From the first line to the last, print the material exactly, skipping the pictures.

▸ **RECORD EXTRACTS**:
—————

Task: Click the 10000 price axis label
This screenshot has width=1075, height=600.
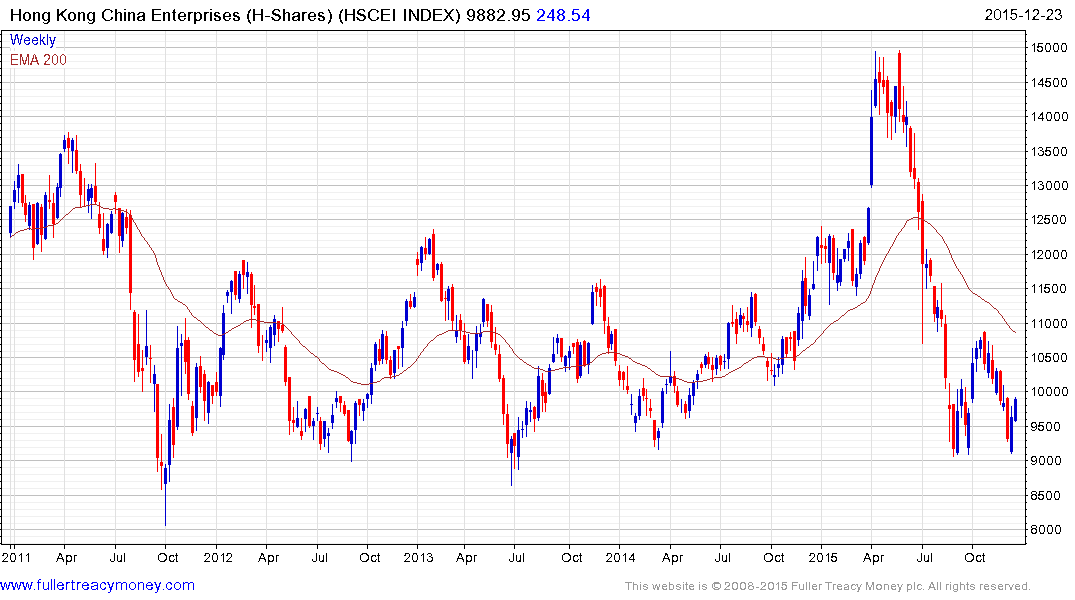Action: [1047, 392]
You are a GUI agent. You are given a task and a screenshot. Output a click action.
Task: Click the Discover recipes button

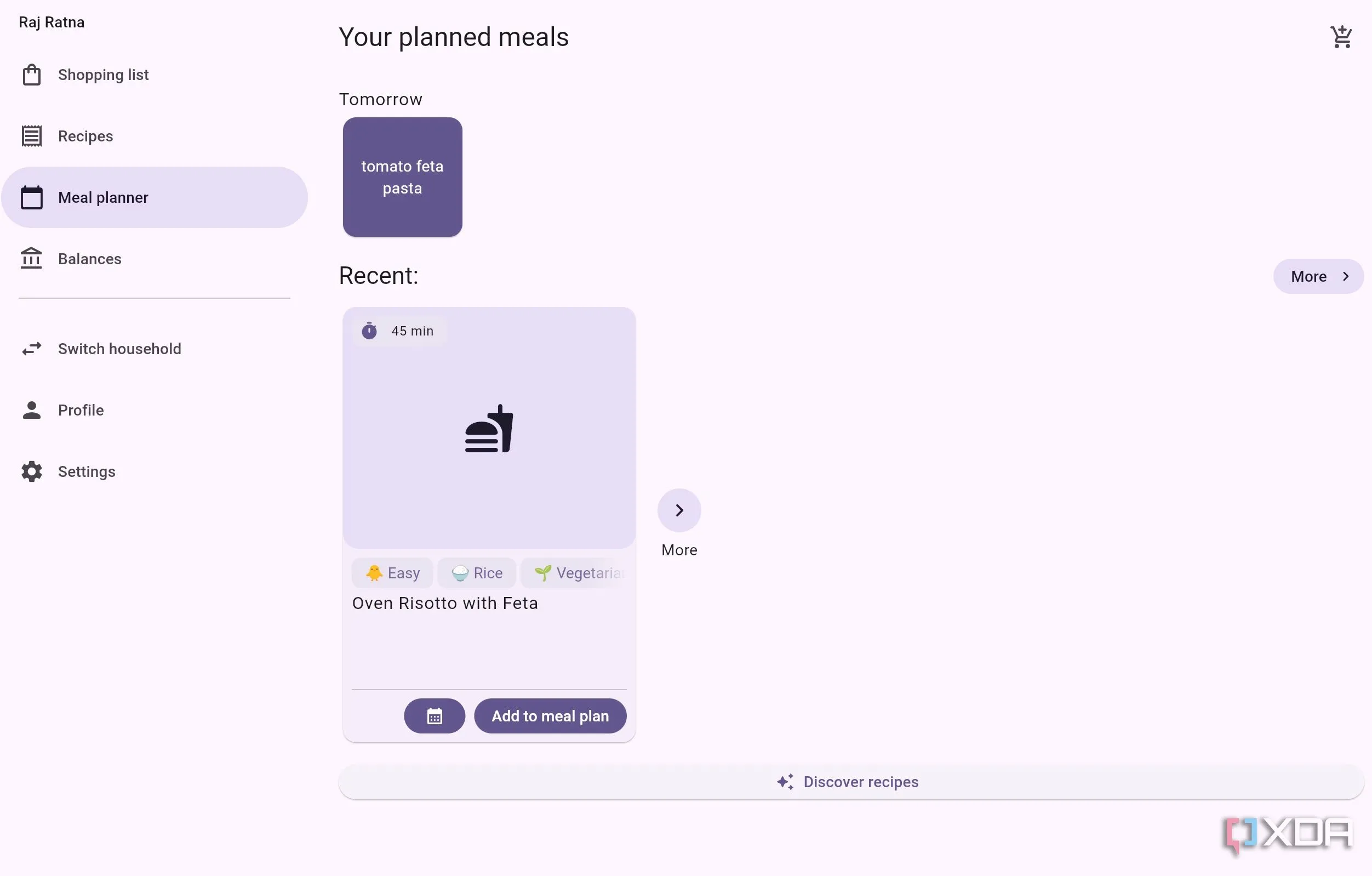click(x=851, y=782)
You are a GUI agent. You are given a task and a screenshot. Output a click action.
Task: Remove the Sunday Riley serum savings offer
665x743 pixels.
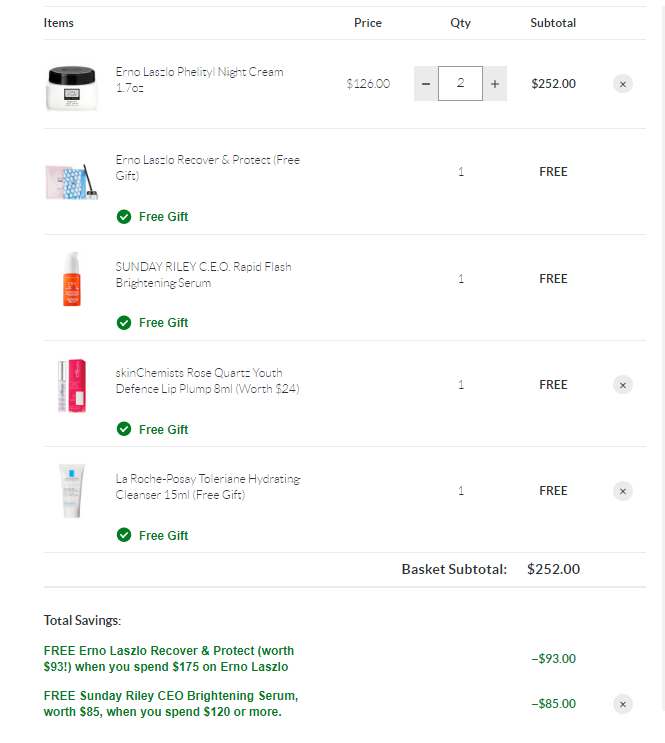[x=623, y=704]
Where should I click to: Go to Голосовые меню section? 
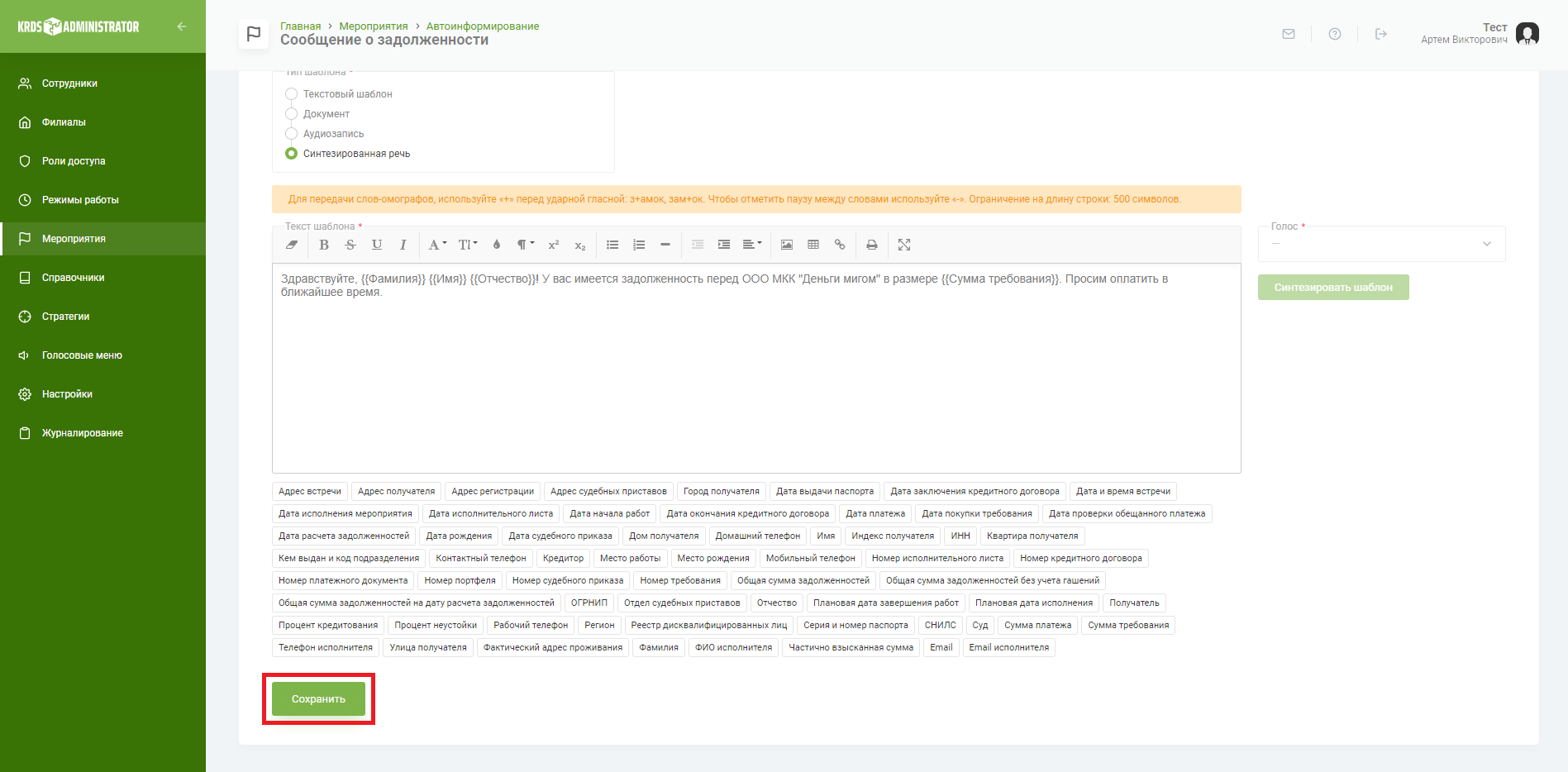pyautogui.click(x=82, y=355)
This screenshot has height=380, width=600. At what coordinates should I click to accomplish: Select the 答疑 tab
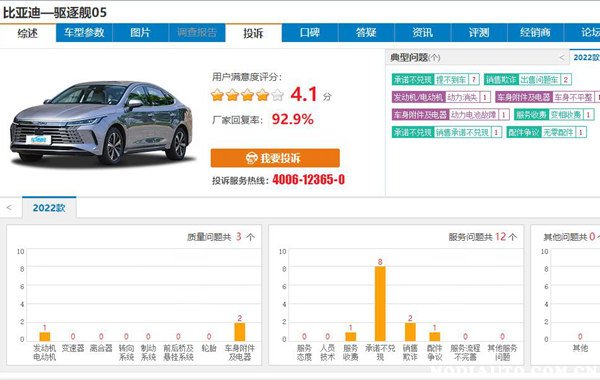click(x=366, y=33)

—————

▸ **RESPONSE AREA**:
Task: Click the 10000 price axis label
This screenshot has width=1075, height=600.
Action: [1047, 392]
You are a GUI agent. You are given a task and a screenshot. Output a click action.
Task: Click the Discover recipes button

click(x=851, y=782)
You are a GUI agent. You are given a task and a screenshot. Output a click action.
Task: Remove the Sunday Riley serum savings offer
665x743 pixels.
[x=623, y=704]
Where should I click to: Go to Голосовые меню section? 
pyautogui.click(x=82, y=355)
This screenshot has height=380, width=600. At what coordinates should I click to accomplish: Select the 答疑 tab
click(x=366, y=33)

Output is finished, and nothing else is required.